The researchers asked the freely available AI platforms to create 50 different statements to describe rallies held by a number of Canada's political leaders: Poilievre, Prime Minister Justin Trudeau, NDP Leader Jagmeet Singh, Bloc Québécois Leader Yves-François Blanchet and Green Party Leader Elizabeth May
All but one of the platforms generated the requested political messaging when prompted.
"It was simple, it was quick and what that tells us is there is a gap in our regulatory system right now," said Elizabeth Dubois, a professor at the University of Ottawa and one of the leads on the project.
"Platforms do sometimes say, 'We don't want to be used in an electoral context. We don't want you to use our tool for politics. It's against our terms.' But the reality is, most of the tools let you do it anyway."
Dubois said such findings are concerning because the use of AI tools to generate political messaging could compromise political campaigns and electoral fairness.
The Conservatives denied any involvement in the Kirkland Lake bot campaign. A separate report from Toronto Metropolitan University's Social Media Lab concluded the campaign was likely the work of amateurs.
Dubois said some sort of automation was likely used in the Kirkland Lake incident, but it's unclear what specific tool generated the messages. The report did note that some of the descriptive language ChatGPT provided in its response to the test prompts, such as "electric," "buzzing" and "palpable," were similar to what was seen in the July incident.

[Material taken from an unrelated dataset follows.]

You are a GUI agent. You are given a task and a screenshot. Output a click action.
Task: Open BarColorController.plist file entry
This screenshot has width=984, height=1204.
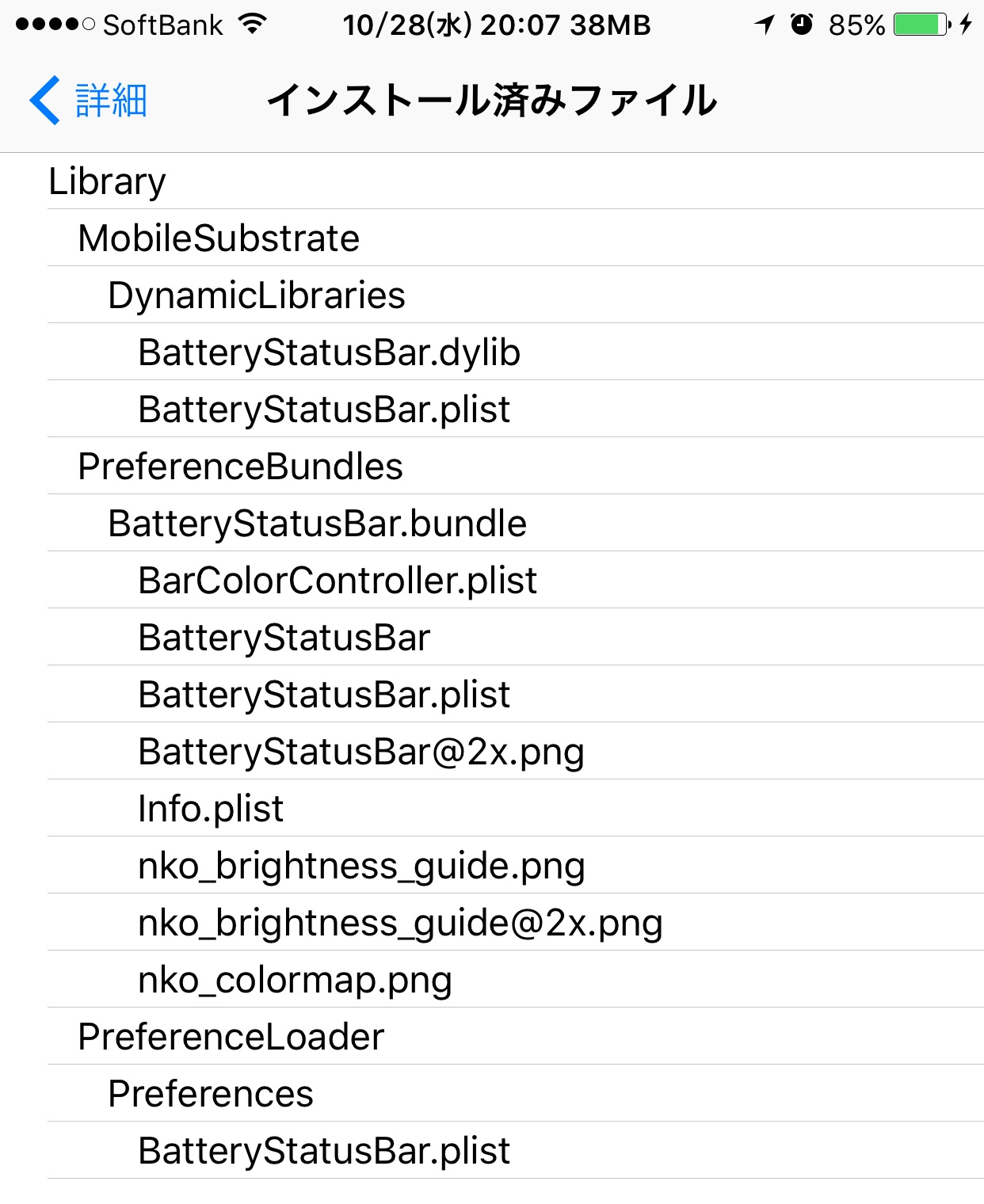click(x=516, y=581)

When Dubois and her colleagues ran their generated messages through X's three AI text detection tools, all three failed to determine if the messages were AI generated. But Dubois said she wasn't surprised by that finding.
"These kinds of tools are not particularly useful," she said.
For X specifically, Dubois said part of the issue is that the detection tools have limited data to work with because of the platform's 280-character limit.